The Defense Department has issued a report warning that Turkey’s plan to buy a Russian missile system could disrupt the international F-35 Joint Strike Fighter jet program and even impact NATO, reports Joseph Farah’s G2 Bulletin.
Turkey, under President Recep Tayyip Erdogan, has agreed to procure the S-400 from Russia.
The initial delivery date could be as early as July 2019.
But the U.S. government has made clear to the Turkish government that purchasing the S-400 “would have unavoidable negative consequences for U.S.-Turkey bilateral relations, as well as Turkey’s role in NATO,” the report said.
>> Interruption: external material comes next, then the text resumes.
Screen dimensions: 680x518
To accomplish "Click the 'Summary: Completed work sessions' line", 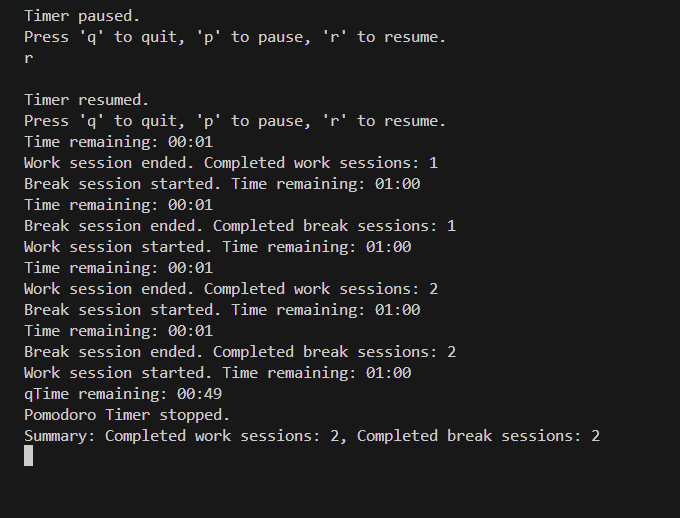I will [x=311, y=436].
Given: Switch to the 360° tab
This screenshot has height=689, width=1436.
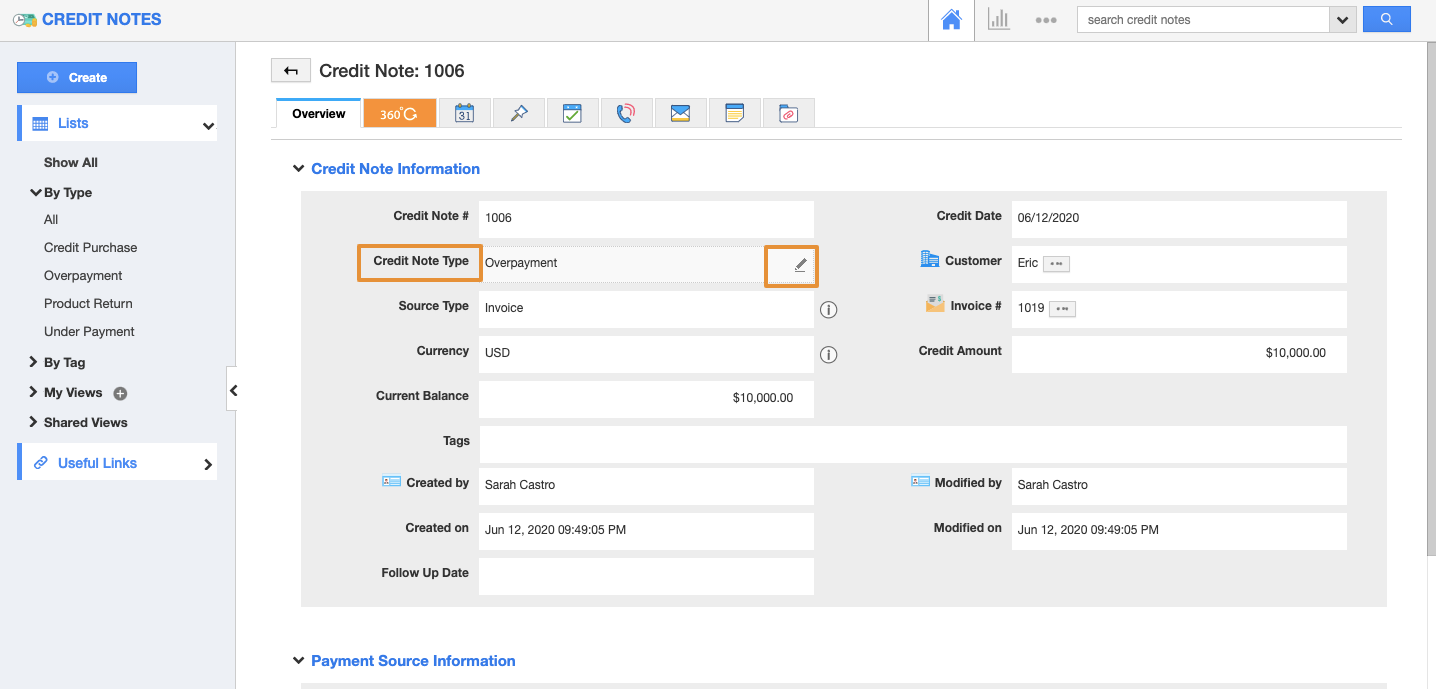Looking at the screenshot, I should pos(398,114).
Options include “sanctions under Section 231 of the Countering America’s Adversaries Through Sanctions Act,” the report said, adding there’s also a “risk” to Turkish participation in the F-35 program, both through aircraft acquisition and industrial workshare.
Other arms sales to Turkey could be discontinued, and there would be “new vulnerabilities from Turkey’s increased dependence on Russia,” it said.
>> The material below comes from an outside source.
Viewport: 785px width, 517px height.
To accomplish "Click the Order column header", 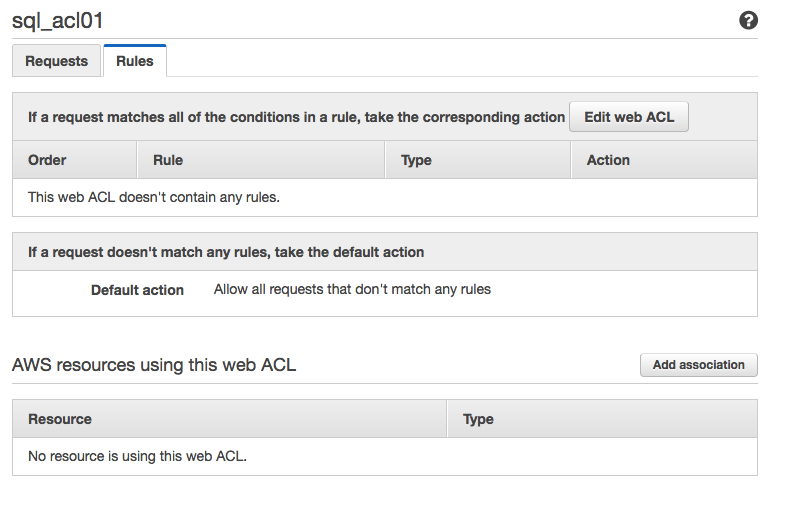I will tap(48, 160).
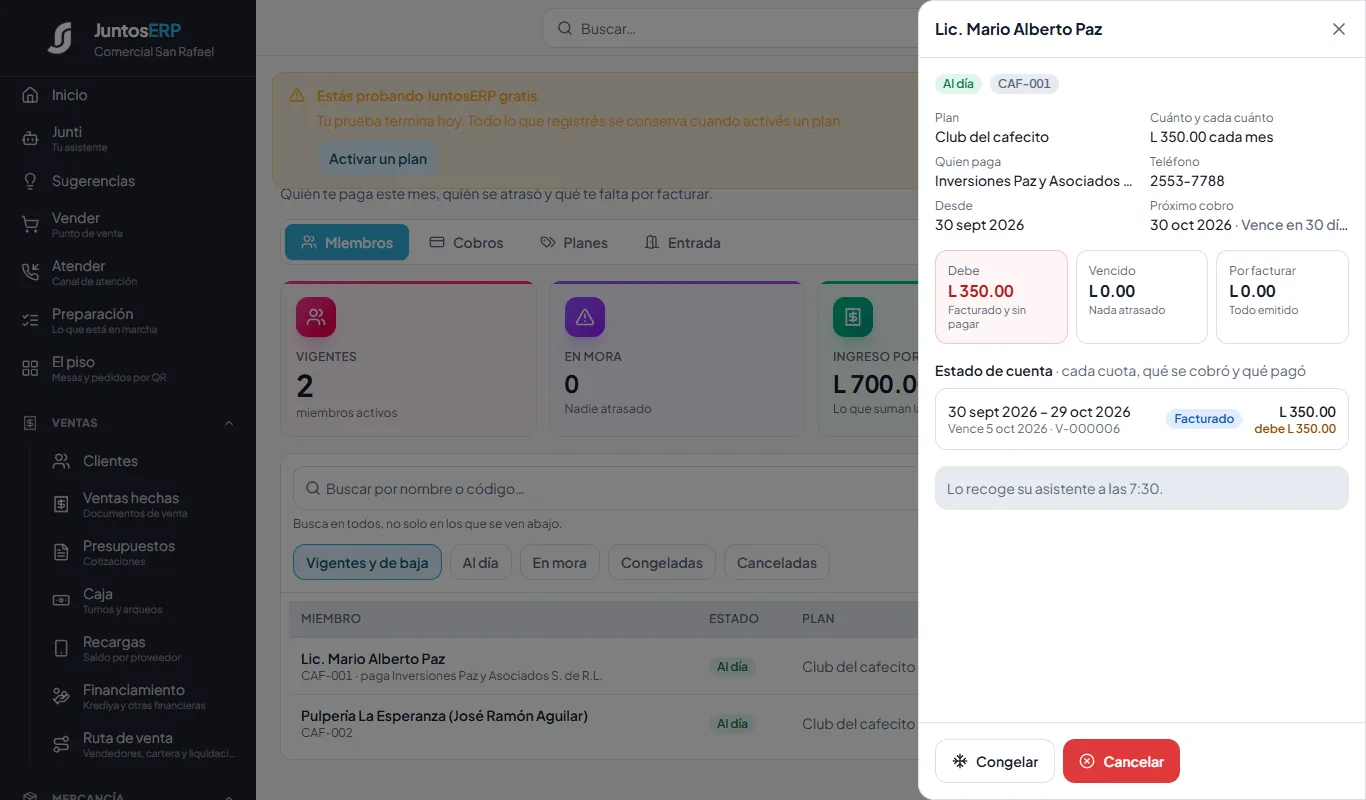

The administration “will reassess Turkey’s continued participation as one of eight partner nations should they continue with their purchase of the S-400.”
“Turkish acquisition programs that could be affected include but are not limited to the F-35 Joint Strike Fighter, PATRIOT Air and Missile Defense System, CH-47F Chinook heavy lift helicopter, UH-60 Black Hawk utility helicopter, and the F-16 Fighting Falcon aircraft.”
Turkey, which became a secular democracy after 500 years of Ottoman Islamic rule, has returned to its radical roots in recent years.
That has caused concern among those who partner with it in NATO and elsewhere.
The nation holds a unique position at the confluence of Europe, Russia, the Middle East and the Caucasus, and it mostly shares regional interests with the U.S.